Stored data
*** Block opens ***
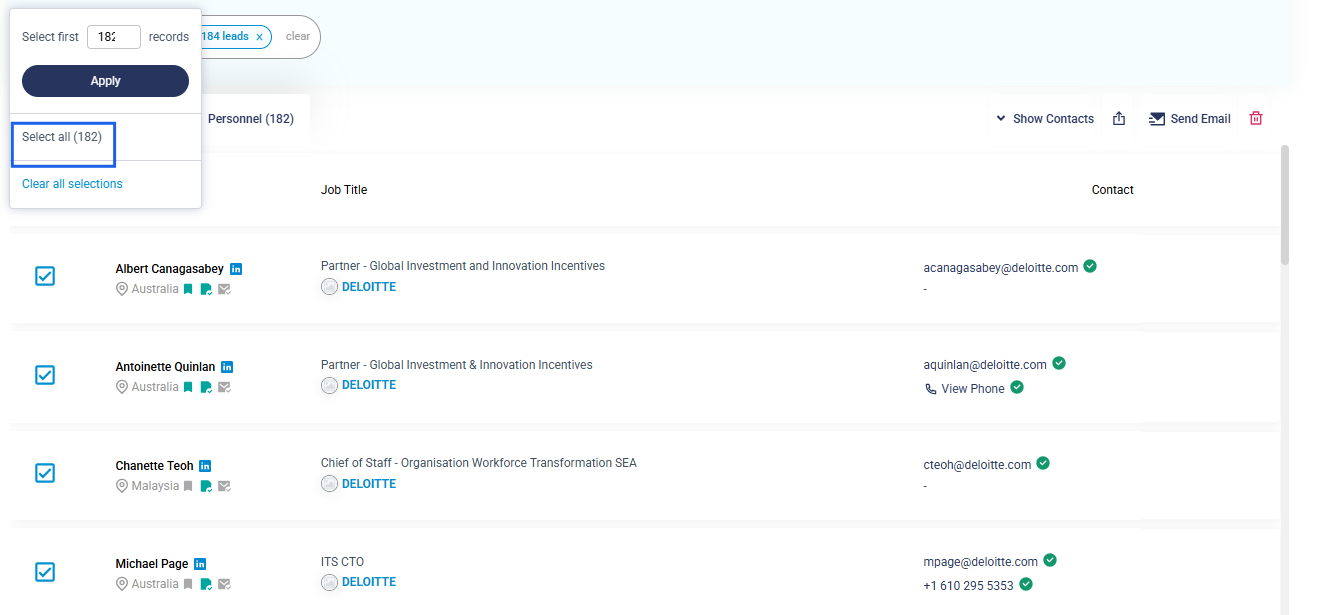This screenshot has height=615, width=1321.
Task: Click the phone icon next to View Phone
Action: pyautogui.click(x=931, y=389)
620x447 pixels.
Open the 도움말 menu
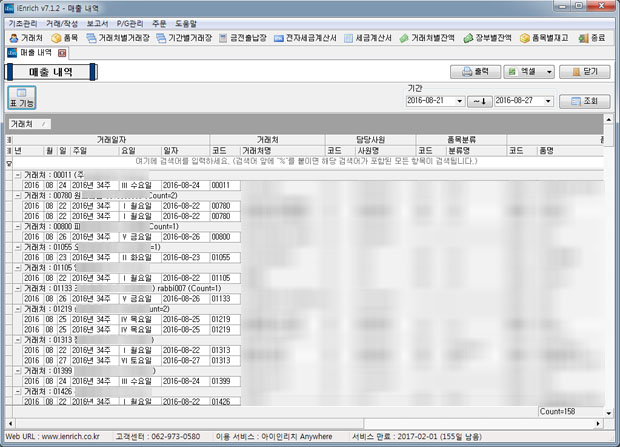pyautogui.click(x=190, y=22)
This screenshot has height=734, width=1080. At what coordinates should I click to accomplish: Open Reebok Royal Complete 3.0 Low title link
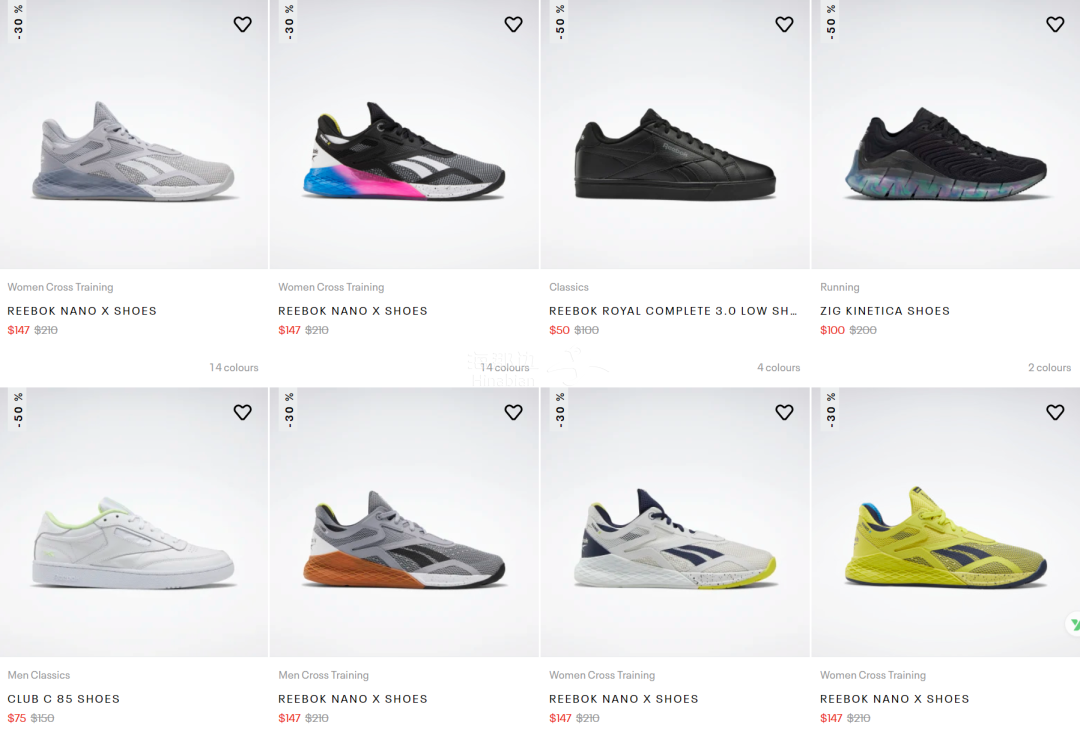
*** Block closes ***
Exercise: Copy exactly, leaving out pictures, the lines from the line containing "620x447 pixels." through the last line of the records.

Answer for the task:
620x447 pixels.
Open the 도움말 menu
pyautogui.click(x=190, y=22)
This screenshot has height=734, width=1080. At what coordinates should I click to accomplish: Open Reebok Royal Complete 3.0 Low title link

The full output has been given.